[DATA FOR THIS TASK Boundary: Start]

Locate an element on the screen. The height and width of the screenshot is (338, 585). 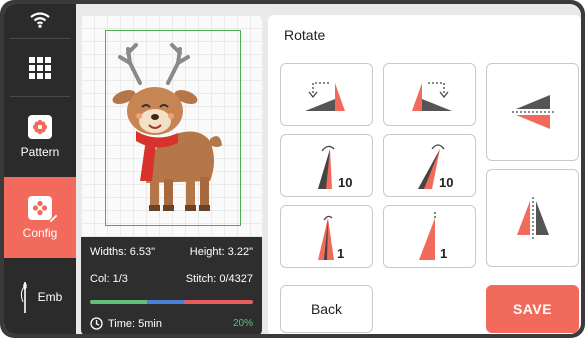
embroidery-hoop is located at coordinates (173, 128).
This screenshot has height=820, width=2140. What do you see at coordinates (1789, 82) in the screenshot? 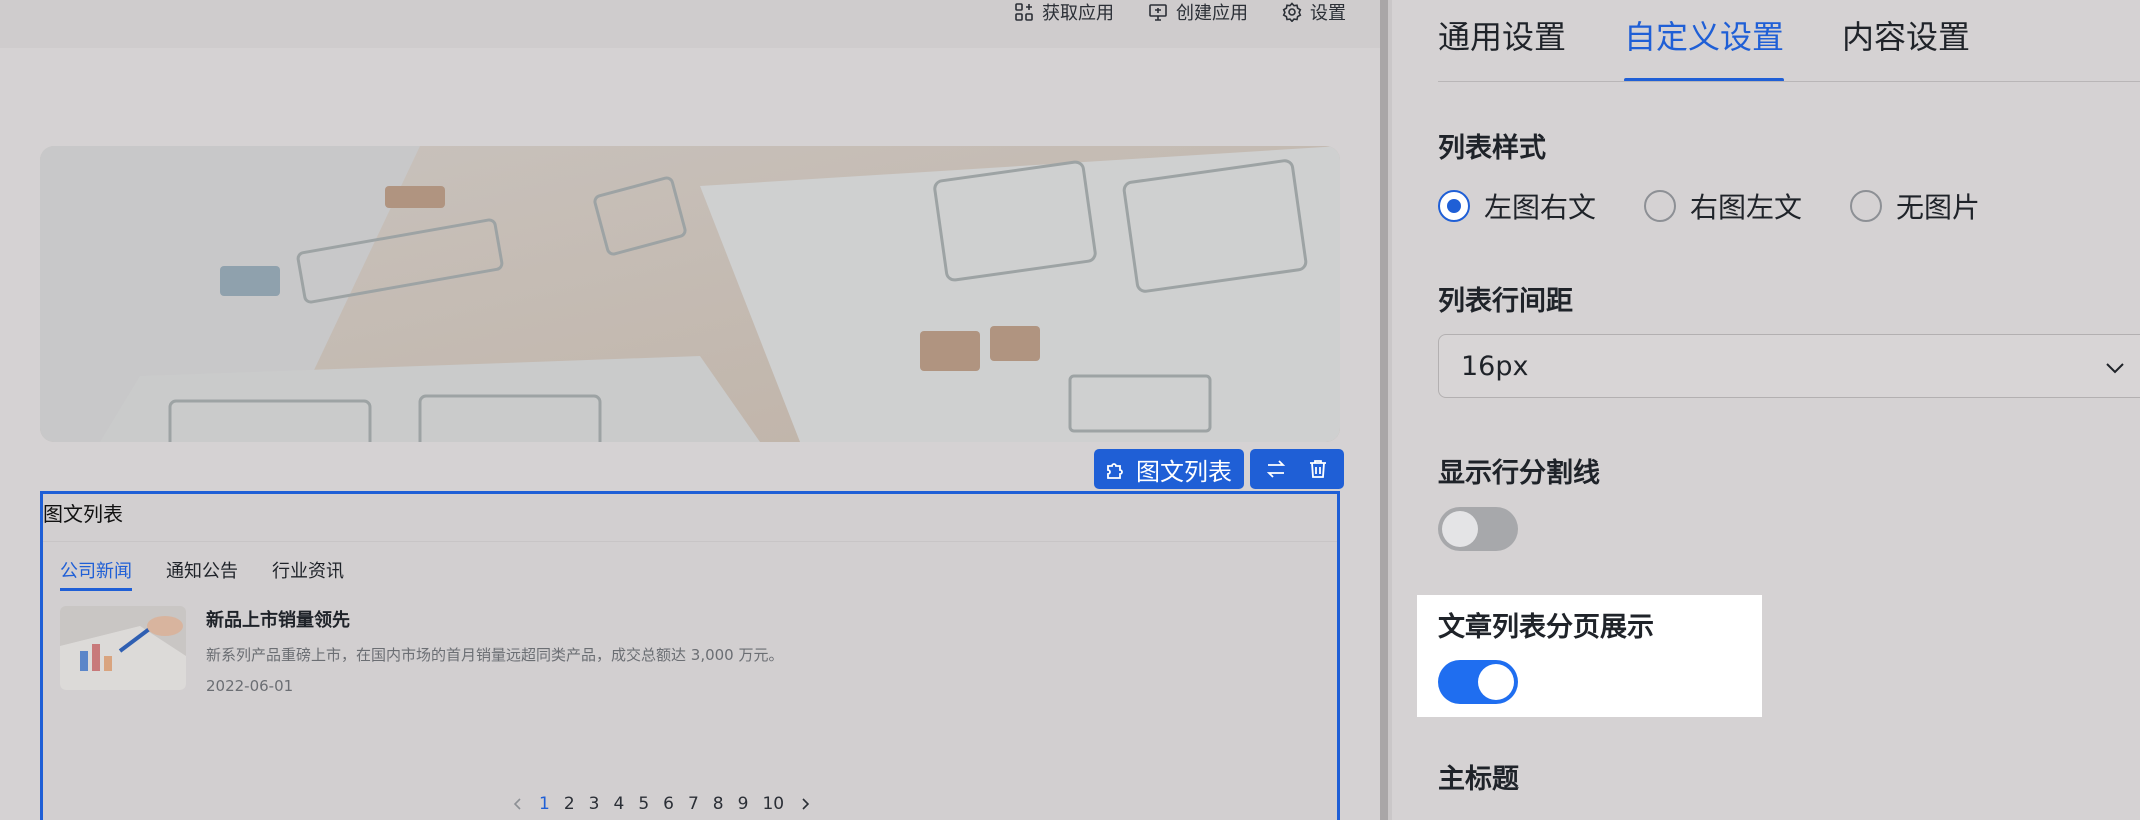
I see `tabs-underline` at bounding box center [1789, 82].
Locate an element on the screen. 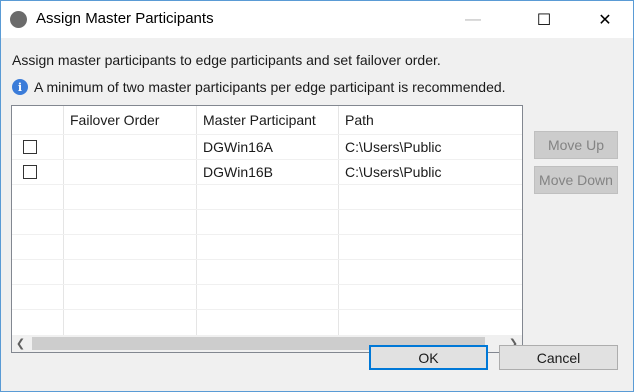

[DATA FOR THIS TASK Boundary: End]

TASK DESCRIPTION
Quote every line of the records above verbatim, leaving out the pictures.

TASK RESPONSE
Locate an element on the screen. The height and width of the screenshot is (338, 585). 
embroidery-hoop is located at coordinates (173, 128).
This screenshot has height=820, width=2140. What do you see at coordinates (1789, 82) in the screenshot? 
I see `tabs-underline` at bounding box center [1789, 82].
Locate an element on the screen. 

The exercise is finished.